(Element lookup entries)
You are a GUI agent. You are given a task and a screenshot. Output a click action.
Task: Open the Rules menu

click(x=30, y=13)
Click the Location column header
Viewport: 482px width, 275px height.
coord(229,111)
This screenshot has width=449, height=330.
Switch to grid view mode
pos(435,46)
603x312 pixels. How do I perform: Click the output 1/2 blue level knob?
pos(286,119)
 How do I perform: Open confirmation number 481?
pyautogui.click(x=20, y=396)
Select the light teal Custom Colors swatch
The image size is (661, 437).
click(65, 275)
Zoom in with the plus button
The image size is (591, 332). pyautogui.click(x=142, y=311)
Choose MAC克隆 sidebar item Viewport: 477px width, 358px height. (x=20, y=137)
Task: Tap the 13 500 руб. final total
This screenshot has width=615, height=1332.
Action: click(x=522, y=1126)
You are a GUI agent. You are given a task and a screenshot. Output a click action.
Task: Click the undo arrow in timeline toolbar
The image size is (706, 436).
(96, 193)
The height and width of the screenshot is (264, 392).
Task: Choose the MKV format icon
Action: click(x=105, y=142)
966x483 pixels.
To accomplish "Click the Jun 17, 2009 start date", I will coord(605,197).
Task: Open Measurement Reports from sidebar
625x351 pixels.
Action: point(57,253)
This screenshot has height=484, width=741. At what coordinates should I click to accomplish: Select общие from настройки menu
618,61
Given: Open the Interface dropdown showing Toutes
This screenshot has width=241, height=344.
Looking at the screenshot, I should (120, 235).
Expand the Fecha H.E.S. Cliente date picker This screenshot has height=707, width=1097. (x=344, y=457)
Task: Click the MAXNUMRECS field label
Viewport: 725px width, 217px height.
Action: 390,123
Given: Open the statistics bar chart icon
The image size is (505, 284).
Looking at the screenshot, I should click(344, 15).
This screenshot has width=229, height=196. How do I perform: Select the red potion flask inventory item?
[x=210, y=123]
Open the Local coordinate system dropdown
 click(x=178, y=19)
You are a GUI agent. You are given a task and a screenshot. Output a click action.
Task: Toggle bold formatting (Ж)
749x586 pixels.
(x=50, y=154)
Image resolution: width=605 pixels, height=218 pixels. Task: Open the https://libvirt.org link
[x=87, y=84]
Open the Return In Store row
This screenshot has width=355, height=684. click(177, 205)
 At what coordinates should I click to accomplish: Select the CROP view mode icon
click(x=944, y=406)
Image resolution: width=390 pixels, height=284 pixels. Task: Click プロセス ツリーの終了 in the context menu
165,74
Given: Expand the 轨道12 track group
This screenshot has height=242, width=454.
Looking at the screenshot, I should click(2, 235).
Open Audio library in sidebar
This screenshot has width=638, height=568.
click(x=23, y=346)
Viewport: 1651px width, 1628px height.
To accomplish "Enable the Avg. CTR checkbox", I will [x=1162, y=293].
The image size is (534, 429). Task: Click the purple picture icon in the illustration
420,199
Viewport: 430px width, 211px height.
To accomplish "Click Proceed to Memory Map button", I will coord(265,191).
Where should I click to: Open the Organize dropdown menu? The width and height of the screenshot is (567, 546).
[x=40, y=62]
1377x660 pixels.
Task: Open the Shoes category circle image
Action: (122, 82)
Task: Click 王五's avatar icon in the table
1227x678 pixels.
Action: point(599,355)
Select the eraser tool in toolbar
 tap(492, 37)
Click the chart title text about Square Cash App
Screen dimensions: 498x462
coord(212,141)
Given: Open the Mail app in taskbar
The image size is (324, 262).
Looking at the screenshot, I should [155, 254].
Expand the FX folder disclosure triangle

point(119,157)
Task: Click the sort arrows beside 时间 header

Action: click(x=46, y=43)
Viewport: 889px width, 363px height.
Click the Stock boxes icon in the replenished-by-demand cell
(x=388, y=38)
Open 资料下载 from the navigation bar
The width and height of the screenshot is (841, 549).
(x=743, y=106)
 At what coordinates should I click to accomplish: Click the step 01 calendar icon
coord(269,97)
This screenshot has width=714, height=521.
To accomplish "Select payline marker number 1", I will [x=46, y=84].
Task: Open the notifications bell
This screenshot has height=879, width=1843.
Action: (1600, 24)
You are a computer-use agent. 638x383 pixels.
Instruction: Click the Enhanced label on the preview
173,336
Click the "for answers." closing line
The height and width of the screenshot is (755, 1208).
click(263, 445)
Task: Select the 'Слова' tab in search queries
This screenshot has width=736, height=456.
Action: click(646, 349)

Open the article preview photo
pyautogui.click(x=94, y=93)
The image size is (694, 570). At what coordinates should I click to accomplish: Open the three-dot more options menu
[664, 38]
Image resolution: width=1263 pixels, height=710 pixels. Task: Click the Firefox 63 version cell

Set problem:
Update the entries, beginning at the line that contains "At what coordinates should I click to accomplish: Select the" and stopping after the line that contains "point(119,157)", by replacing "eraser" with "pencil". Give only those lines, with everything else left unchanged.

Full response:
 At what coordinates should I click to accomplish: Select the CROP view mode icon
click(x=944, y=406)
Image resolution: width=390 pixels, height=284 pixels. Task: Click プロセス ツリーの終了 in the context menu
165,74
Given: Expand the 轨道12 track group
This screenshot has height=242, width=454.
Looking at the screenshot, I should click(2, 235).
Open Audio library in sidebar
This screenshot has width=638, height=568.
click(x=23, y=346)
Viewport: 1651px width, 1628px height.
To accomplish "Enable the Avg. CTR checkbox", I will [x=1162, y=293].
The image size is (534, 429). Task: Click the purple picture icon in the illustration
420,199
Viewport: 430px width, 211px height.
To accomplish "Click Proceed to Memory Map button", I will coord(265,191).
Where should I click to: Open the Organize dropdown menu? The width and height of the screenshot is (567, 546).
[x=40, y=62]
1377x660 pixels.
Task: Open the Shoes category circle image
Action: (122, 82)
Task: Click 王五's avatar icon in the table
1227x678 pixels.
Action: point(599,355)
Select the pencil tool in toolbar
 tap(492, 37)
Click the chart title text about Square Cash App
Screen dimensions: 498x462
coord(212,141)
Given: Open the Mail app in taskbar
The image size is (324, 262).
Looking at the screenshot, I should [155, 254].
Expand the FX folder disclosure triangle

point(119,157)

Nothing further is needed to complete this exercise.